(Stored data entries)
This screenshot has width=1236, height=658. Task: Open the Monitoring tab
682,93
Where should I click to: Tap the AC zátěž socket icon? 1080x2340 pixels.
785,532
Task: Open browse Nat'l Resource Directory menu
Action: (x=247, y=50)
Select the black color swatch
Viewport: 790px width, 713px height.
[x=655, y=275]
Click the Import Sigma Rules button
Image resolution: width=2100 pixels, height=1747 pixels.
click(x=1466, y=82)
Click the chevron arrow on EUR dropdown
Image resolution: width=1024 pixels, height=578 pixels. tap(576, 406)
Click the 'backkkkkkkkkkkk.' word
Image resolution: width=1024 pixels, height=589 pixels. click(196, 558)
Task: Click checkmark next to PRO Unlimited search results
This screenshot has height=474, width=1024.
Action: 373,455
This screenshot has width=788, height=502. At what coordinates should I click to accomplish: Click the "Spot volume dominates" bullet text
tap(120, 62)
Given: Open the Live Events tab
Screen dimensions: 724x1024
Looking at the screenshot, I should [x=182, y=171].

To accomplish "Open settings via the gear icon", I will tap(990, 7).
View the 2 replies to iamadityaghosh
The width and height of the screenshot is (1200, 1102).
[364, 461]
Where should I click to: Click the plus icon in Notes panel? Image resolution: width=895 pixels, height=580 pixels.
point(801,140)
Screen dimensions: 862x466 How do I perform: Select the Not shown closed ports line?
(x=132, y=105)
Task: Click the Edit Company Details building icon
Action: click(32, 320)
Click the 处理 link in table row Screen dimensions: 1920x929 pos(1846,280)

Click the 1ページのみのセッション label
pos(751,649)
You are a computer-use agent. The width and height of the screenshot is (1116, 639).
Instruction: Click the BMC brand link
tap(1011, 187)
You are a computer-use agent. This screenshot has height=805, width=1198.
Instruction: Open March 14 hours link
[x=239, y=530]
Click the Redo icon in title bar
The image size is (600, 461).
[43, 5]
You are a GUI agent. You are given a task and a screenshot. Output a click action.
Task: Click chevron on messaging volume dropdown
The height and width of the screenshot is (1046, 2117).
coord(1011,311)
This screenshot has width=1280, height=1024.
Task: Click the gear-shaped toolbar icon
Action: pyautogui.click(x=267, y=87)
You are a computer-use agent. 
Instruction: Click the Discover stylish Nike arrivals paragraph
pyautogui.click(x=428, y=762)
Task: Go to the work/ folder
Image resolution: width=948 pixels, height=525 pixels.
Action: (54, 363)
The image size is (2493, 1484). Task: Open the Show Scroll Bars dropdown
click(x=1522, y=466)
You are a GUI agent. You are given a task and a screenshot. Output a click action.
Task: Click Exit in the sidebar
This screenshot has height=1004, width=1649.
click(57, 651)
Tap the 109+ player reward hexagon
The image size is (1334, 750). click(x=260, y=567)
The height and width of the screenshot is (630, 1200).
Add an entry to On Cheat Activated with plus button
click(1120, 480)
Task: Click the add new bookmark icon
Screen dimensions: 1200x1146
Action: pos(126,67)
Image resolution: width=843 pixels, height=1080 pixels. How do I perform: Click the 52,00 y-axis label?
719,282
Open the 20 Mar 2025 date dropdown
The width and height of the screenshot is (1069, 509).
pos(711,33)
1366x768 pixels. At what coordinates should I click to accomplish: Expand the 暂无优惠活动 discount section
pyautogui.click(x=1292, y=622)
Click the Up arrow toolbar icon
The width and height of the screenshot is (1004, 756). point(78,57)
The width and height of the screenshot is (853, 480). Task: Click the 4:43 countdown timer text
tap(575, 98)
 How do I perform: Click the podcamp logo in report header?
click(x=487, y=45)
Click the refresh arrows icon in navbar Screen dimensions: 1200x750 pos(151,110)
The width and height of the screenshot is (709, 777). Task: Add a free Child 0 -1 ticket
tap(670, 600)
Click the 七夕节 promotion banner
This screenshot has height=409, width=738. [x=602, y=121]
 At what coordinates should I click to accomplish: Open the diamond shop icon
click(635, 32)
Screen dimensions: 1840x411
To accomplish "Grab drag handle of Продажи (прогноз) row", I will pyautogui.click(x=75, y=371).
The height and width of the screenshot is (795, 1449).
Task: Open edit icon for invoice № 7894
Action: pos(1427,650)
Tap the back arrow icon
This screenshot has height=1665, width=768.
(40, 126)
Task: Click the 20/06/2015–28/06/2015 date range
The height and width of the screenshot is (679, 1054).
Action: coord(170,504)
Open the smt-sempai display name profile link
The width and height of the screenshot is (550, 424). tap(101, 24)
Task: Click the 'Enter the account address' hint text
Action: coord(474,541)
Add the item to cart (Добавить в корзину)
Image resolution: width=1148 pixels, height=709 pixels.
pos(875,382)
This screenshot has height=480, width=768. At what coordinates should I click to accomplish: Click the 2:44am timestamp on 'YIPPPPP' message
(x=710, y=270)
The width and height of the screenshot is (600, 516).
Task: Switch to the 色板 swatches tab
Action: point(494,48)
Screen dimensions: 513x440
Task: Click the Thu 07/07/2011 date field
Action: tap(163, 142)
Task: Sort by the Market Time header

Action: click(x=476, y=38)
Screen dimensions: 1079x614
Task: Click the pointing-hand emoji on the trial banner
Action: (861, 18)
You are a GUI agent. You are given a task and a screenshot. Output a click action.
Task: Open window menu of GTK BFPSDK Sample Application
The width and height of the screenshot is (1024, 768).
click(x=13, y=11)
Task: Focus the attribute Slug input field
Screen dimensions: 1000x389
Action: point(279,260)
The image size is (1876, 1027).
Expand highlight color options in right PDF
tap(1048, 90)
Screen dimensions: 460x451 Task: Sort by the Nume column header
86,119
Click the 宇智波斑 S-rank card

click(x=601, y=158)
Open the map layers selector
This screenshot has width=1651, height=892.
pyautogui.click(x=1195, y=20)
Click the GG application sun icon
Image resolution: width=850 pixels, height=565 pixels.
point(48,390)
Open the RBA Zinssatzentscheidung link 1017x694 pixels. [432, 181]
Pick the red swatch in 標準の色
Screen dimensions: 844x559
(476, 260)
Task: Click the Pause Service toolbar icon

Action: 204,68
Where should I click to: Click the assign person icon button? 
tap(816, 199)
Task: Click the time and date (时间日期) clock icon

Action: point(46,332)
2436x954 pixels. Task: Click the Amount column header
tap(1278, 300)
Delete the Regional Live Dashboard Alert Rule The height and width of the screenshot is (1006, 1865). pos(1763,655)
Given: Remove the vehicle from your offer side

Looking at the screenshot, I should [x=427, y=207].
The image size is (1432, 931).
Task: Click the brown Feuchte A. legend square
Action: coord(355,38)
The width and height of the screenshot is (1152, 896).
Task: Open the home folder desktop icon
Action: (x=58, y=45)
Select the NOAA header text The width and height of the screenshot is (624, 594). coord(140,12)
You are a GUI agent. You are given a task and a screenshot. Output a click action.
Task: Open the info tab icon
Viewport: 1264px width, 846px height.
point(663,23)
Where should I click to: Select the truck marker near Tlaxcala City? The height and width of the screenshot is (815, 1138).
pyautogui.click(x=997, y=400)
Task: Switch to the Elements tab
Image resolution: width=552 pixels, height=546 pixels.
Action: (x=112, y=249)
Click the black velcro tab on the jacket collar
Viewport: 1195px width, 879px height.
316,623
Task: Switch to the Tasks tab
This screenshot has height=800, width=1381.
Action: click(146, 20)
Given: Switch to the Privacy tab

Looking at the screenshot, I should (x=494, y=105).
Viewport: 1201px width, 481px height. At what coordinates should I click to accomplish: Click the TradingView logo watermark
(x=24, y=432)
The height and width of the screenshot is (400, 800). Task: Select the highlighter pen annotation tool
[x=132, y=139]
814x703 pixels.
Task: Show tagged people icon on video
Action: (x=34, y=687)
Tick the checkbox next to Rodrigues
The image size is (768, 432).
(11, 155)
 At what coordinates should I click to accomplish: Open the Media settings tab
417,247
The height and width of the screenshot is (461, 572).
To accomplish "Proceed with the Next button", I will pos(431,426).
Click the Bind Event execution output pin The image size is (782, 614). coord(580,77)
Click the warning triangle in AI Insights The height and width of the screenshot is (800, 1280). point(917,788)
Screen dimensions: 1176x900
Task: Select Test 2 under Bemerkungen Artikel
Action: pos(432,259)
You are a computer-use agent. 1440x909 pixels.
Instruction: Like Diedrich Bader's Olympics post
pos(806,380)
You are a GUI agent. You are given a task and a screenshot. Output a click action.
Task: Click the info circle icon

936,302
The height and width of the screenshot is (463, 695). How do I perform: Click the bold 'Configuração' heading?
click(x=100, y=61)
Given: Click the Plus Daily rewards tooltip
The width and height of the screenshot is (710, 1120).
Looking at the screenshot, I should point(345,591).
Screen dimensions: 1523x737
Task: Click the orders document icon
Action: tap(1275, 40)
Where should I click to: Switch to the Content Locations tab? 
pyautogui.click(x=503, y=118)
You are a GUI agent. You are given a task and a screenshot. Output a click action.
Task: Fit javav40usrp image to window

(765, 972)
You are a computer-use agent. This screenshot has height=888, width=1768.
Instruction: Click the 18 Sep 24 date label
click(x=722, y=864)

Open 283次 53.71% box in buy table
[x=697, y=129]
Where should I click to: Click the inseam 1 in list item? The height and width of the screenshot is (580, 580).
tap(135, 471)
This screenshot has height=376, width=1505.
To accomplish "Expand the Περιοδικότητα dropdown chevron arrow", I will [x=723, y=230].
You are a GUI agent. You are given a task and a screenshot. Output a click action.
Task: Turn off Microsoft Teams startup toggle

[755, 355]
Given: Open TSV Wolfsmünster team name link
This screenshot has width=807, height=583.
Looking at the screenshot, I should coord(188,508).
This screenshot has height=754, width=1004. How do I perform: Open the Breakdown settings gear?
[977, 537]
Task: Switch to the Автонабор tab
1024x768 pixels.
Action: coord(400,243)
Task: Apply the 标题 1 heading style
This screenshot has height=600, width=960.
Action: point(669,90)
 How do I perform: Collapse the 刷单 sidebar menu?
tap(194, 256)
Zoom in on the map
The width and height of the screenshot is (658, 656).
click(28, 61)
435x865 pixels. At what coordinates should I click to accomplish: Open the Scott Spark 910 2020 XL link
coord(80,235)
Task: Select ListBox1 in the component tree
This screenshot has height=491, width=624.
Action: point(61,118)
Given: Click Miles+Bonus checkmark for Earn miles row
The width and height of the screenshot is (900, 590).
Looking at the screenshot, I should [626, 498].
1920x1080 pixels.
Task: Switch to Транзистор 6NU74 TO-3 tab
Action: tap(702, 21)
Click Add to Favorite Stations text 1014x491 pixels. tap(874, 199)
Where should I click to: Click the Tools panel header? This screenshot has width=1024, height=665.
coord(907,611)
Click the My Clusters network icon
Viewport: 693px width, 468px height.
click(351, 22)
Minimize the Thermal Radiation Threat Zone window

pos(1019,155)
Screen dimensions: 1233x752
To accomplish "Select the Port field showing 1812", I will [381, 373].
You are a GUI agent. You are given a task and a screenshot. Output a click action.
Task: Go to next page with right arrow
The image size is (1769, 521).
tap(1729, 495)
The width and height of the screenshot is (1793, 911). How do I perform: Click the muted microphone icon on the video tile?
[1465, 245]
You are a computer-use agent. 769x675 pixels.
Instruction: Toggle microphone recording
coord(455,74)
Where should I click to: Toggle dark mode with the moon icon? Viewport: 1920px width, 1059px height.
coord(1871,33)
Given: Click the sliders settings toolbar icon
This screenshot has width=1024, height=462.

Aim of the task: Your answer must consist solely of the lines above between the line holding "Click the chevron arrow on EUR dropdown" and the line holding "View the 2 replies to iamadityaghosh", inclusive, copied exactly.

Answer:
Click the chevron arrow on EUR dropdown
Image resolution: width=1024 pixels, height=578 pixels. tap(576, 406)
Click the 'backkkkkkkkkkkk.' word
Image resolution: width=1024 pixels, height=589 pixels. click(196, 558)
Task: Click checkmark next to PRO Unlimited search results
This screenshot has height=474, width=1024.
Action: 373,455
This screenshot has width=788, height=502. At what coordinates should I click to accomplish: Click the "Spot volume dominates" bullet text
tap(120, 62)
Given: Open the Live Events tab
Screen dimensions: 724x1024
Looking at the screenshot, I should [x=182, y=171].

To accomplish "Open settings via the gear icon", I will tap(990, 7).
View the 2 replies to iamadityaghosh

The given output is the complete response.